* **課題の指示**:
**a)** メタバースに関する文章にある次の一文を英語に訳してください。「メタバース上で構築された仮想空間は、国や地域を問わず、あらゆる垣根をこえた交流を実現できる点が大きなメリットです。」
**b)** メタバースに関する文章を最後の文の後から引き継ぎ、続きを書いてください。

* **原文抜粋**:
########

コロナ禍において非接触が推進され、物理的な交流が厳しく制限される中、インターネット上で利用できる「メタバース」は「現実世界を代替するコミュニケーションツール」として注目されるようになりました。
1992年にSF作家のニール・スティーブンソン氏による小説「Snow Crash」で初めて「メタバース」という言葉が登場して以来少しずつ認知が広がっていましたが、2021年にFacebookが社名を「Meta」に変更したことをきっかけに、一気にその存在が広く知れ渡ったのです。
インターネット技術の拡張である「メタバース」のアクセスポイントには、AR(拡張現実)、VR(仮想現実)、MR(複合現実)などの仮想世界技術に加え、スマートフォンやPCなども含まれます。
以下ではメタバースのメリットや世の中での捉えられ方、今後の展望や市場規模など、より詳しい内容についてご説明します。
非常に注目を集めている「メタバース」ですが、利用することで何を実現できるのか、そしてそこにはどんなメリットがあるのでしょうか。主な3つのメリットをご紹介します。
メタバース上で構築された仮想空間は、国や地域を問わず、あらゆる垣根をこえた交流を実現できる点が大きなメリットです。国・地域における環境・経済・政治などの制限を受けず、世界中のユーザー誰とでも自由につながりを持つことができるため、より活発なコミュニケーションが期待できます。
仮想空間であるメタバースは、現実世界における制約を受けることなく、普段は体験できないような非現実的・非日常的な体験を実現することが可能です。仮想空間のため物理的にも自由がきくほか、様々な演出を行えるという特長があるため、臨場感・没入感・リアリティのある体験をユーザーに楽しんでもらうことができます。
メタバースを利用することにより、新規ビジネスを実現することができます。例えば、メタバース上で利用できるコンテンツ販売など、新しい空間におけるビジネスチャンスをものにできれば、これまでにないビジネスを開発し、新しい価値を創出することが可能です。
「メタバース」というと、基本的にVRヘッドセットを装着するイメージがあるかも知れませんが、全ての企業がVRヘッドセットを装着するメタバースに賛同しているわけではなく、今も様々な議論がされています。
Metaの共同創業者兼会長兼CEOであるザッカーバーグは、ヘッドセットについて「未来では常に装着していられるデバイスによってコミュニケーションは改善される」と述べていますが、実際にメタバースが体験できる空間である「Decentraland(ディセントラランド)」では、VRヘッドセットがなくてもブラウザ上でプレイすることが可能になっています。
一方、ポケモンGOの開発で知られるNianticは、VRヘッドセットに拘束されるようなメタバースを「ディストピアの悪夢」と呼んでおり、AR技術を活用した「現実世界のメタバース」を提案しています。

########

(データセットに含まれるデータ)

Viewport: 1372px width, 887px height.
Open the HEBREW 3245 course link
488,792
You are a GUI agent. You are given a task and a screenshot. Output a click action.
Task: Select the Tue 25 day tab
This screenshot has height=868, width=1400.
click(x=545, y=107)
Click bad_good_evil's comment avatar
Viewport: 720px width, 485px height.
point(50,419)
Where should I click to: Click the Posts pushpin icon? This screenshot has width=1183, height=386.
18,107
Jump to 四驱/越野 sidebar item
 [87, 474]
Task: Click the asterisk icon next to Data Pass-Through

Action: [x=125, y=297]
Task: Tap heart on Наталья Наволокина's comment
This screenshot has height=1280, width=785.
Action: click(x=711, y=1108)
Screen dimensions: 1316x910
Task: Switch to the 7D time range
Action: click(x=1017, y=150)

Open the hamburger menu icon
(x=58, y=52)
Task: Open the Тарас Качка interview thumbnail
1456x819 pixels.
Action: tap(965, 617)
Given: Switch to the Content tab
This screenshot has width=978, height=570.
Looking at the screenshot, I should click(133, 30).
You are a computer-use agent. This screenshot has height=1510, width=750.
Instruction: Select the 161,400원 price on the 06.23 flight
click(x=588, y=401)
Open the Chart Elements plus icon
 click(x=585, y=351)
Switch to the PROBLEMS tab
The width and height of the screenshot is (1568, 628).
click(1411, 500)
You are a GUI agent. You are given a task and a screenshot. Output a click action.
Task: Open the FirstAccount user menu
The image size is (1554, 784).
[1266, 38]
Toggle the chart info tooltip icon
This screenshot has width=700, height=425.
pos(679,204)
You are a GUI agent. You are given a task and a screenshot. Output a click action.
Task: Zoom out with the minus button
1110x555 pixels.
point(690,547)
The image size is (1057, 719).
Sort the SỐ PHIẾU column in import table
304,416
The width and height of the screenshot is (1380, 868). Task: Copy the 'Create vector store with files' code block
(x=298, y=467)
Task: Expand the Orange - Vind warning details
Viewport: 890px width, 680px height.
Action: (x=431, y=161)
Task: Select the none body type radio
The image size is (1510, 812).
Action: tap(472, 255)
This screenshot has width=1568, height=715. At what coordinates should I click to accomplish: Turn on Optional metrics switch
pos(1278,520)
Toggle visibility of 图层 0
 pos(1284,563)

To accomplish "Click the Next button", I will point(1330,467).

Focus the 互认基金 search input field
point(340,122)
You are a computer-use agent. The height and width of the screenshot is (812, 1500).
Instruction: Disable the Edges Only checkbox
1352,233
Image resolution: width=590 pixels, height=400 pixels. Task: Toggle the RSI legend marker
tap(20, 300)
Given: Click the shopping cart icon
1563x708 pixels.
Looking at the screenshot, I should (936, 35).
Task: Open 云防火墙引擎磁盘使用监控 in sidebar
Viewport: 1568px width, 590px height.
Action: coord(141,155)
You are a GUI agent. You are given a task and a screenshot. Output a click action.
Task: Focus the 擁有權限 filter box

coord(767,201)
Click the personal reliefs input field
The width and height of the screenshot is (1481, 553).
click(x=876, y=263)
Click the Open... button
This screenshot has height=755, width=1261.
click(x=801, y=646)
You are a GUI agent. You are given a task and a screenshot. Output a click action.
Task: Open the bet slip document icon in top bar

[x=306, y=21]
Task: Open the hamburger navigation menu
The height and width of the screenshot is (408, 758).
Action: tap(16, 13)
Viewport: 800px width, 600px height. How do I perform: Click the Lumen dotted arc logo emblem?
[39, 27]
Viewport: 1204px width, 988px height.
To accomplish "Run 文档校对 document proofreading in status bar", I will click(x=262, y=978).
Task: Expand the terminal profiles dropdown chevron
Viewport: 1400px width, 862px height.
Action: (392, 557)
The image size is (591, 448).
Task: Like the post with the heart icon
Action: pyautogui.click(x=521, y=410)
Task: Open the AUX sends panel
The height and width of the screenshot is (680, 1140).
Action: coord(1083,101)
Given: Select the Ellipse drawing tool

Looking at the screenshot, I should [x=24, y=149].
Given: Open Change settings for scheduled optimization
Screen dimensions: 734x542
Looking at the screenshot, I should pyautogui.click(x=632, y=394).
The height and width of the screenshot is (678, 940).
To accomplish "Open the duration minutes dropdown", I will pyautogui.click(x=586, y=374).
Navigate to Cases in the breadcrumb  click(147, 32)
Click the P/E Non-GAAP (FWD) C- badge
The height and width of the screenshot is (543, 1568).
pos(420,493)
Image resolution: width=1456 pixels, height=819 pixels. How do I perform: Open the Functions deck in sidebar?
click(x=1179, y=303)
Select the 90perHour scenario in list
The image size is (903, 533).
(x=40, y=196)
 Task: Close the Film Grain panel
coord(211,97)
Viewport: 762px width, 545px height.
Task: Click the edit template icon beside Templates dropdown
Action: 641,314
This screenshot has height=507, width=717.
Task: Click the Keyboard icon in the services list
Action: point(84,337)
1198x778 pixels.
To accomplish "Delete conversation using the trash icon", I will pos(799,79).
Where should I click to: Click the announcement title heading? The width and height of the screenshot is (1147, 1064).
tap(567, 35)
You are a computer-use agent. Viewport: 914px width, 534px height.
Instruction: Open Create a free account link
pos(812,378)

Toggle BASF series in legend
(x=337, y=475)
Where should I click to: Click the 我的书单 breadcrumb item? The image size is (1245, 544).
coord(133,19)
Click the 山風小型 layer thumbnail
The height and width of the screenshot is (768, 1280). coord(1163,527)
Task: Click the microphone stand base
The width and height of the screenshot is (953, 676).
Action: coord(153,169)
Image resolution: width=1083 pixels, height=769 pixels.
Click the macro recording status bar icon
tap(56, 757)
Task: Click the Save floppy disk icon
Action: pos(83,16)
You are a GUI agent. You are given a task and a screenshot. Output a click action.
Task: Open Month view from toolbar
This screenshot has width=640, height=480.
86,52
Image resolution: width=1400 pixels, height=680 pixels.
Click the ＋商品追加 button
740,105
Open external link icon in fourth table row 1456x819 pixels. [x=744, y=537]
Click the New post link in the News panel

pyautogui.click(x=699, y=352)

########

* **課題別の解答**:
**a)** A major advantage of virtual spaces built in the metaverse is that they make possible interaction that crosses every kind of barrier, regardless of country or region.

**b)**
同社が理想とするのは、ARを活用したデジタル世界と現実世界を融合させた「没入型デジタル環境の仮想世界ではない」メタバースなのだそうです。
今後、各社それぞれが自社の強みを活かしたメタバースを展開していくかもしれません。
メタバースへのアクセスの方法として代表的なものに、AR(拡張現実)やVR(仮想現実)などが挙げられます。
混同されることも多い2つの技術ですが、ARは「スマートフォンなどのARグラスを通して見ることで、現実世界にデジタル情報を付加して世界を拡張する技術」を指し、VRは「VRゴーグルなどのデバイスを装着することで、100%バーチャルの世界に入り込んだかのような体験ができる技術」を意味します。
両者は似て非なるものですので注意が必要です。
▼詳しくはこちらの記事をご覧ください。
「ARとは?VR・MRの違い」
また、現在「VR=メタバース」という誤った認識が広く普及しています。この誤解は後の内容を正しく理解する際の妨げになるため、AR・VRをご紹介する前にメタバースの正しい捉え方についてご説明します。
「VR技術を通して体験できる仮想空間=メタバース」という考え方は誤りです。
仮想空間を体験する際に、VRはメタバースと「最も相性が良い」と考えられているだけであり、さらに言えば、VRやARなどの技術はメタバースを体験する際に必須のツールではありません。
VRやARは、「メタバースを実現することができる様々な手段の中のひとつ」というのが正しい理解です。VRという言葉が輸入された際に誤訳されてしまったことから誤った認識が普及しているため、これを機に正しい知識を身につけておきましょう。
「メタバース/AR/VR」について正しく理解できたところで、メタバースへのアクセス方法である「ARメタバース」と「VRメタバース」をそれぞれご紹介します。
メタバースを実現することができる「ARメタバース」と「VRメタバース」について、それぞれの特徴と違いをみていきましょう。
「ARメタバース」とは、AR技術を活用して、現実世界をベースにするメタバースを指します。自分たちのいる世界にデジタル情報を投影して仮想空間を実現するため、メタバースの中でも人間らしい価値を表現することが可能です。一世を風靡したポケモンGOやPikmin Bloomなどが例として挙げられます。
ARメタバースはあくまでも現実の空間を軸とするため、メタバースとしては「1つしか存在しない」のが特徴です。それに対してVRメタバース(後述)ではバーチャル空間が無数に存在するため、両者は全く別物であると認識する必要があります。
また、ARメタバースはスマートフォンを利用して体験することも可能ですが、よりスムーズに仮想空間を体験するにはARグラスというハードウェアが必須となるでしょう。
現実世界にオブジェクトやユーザーを正確に投影するARメタバースにとって、非常に高精度なデジタルマップとユーザー状態のシンクロナイゼーションの実現が現在の課題ですが、それが達成できれば、同じ空間でARメタバースに参加する全ての人が、同じ体験や状況をシェアできることになります。
「VRメタバース」とは、VR技術やインターネット技術を使って作り出した仮想空間をベースにするメタバースを指します。現在「メタバース」としてメディアなどで取り上げられているものは、ほとんどのものが「VRメタバース」といって間違いないでしょう。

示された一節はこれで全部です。